Work to be completed>
Please reproduce the records in the stretch from the line containing "612x337 pixels." through the line containing "click(x=211, y=282)", both of those lines included, and nothing else.

Start Information given

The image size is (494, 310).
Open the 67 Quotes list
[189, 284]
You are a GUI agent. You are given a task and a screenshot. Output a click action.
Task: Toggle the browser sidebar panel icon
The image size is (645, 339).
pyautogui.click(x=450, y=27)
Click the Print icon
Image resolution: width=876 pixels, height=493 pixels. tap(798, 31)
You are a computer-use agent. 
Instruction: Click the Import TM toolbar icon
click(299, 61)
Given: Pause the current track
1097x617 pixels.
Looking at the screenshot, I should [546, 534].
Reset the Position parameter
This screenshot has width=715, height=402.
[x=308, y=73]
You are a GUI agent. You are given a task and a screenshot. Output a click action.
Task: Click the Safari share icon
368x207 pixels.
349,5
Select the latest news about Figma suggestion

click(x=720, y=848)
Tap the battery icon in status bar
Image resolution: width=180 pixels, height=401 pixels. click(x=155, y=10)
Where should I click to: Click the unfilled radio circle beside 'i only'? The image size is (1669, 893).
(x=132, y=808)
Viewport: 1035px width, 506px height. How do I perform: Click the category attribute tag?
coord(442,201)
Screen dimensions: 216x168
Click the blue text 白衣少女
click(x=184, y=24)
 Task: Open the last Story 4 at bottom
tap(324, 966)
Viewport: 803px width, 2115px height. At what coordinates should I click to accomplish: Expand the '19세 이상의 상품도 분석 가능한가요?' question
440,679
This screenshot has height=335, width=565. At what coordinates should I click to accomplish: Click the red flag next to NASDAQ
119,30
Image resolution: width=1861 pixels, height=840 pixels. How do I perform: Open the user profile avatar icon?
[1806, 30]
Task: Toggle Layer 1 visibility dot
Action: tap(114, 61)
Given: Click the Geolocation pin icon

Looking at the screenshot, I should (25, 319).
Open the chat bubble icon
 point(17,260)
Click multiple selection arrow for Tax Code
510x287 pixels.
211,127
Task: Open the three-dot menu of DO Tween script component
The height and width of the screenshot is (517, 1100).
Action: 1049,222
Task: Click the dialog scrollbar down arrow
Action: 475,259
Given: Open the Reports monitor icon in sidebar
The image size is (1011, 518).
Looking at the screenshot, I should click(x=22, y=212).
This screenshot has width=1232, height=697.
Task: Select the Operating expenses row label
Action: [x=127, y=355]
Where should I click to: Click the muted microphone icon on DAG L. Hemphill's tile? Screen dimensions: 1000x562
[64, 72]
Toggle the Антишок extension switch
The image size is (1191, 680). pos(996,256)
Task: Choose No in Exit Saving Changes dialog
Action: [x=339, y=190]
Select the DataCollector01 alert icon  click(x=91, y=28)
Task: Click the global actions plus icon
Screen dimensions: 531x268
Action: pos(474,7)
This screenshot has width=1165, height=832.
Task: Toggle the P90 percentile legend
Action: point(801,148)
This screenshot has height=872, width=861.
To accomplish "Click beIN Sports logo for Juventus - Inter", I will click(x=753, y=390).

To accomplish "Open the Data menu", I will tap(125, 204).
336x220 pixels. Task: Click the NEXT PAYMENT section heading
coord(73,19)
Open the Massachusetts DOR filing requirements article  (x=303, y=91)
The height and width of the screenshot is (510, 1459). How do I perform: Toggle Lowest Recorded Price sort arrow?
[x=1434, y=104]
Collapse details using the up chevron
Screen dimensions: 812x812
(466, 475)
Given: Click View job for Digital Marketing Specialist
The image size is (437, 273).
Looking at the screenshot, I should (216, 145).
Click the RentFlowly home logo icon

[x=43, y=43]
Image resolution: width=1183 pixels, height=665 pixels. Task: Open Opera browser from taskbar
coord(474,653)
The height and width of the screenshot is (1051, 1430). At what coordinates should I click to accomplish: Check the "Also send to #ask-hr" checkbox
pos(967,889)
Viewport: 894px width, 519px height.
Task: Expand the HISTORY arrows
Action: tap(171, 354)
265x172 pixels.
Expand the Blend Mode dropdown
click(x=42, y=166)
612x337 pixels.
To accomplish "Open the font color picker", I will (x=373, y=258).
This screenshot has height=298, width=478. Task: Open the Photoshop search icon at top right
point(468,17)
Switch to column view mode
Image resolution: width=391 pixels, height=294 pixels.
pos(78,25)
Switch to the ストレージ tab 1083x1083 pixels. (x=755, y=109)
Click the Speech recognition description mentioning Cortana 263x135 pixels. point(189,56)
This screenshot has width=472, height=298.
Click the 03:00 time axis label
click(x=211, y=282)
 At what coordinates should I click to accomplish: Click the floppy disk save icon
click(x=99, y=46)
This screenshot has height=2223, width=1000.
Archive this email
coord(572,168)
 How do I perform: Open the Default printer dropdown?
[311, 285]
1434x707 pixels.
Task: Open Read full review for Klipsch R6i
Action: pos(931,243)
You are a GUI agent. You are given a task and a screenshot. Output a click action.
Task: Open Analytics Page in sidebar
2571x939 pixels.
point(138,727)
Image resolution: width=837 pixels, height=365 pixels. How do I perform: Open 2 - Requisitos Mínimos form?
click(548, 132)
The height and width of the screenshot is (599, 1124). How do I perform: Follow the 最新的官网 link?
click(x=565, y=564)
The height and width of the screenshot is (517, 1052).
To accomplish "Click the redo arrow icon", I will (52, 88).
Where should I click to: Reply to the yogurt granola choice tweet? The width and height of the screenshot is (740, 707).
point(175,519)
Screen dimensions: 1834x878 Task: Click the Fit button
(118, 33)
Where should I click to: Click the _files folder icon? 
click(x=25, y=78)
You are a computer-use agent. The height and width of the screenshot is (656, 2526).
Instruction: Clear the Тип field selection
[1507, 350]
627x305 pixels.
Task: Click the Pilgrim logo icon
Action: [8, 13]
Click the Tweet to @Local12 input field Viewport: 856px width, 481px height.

End Information given

The solution>
612x337 pixels.
To accomplish "Open the font color picker", I will (x=373, y=258).
This screenshot has height=298, width=478. Task: Open the Photoshop search icon at top right
point(468,17)
Switch to column view mode
Image resolution: width=391 pixels, height=294 pixels.
pos(78,25)
Switch to the ストレージ tab 1083x1083 pixels. (x=755, y=109)
Click the Speech recognition description mentioning Cortana 263x135 pixels. point(189,56)
This screenshot has width=472, height=298.
Click the 03:00 time axis label
click(x=211, y=282)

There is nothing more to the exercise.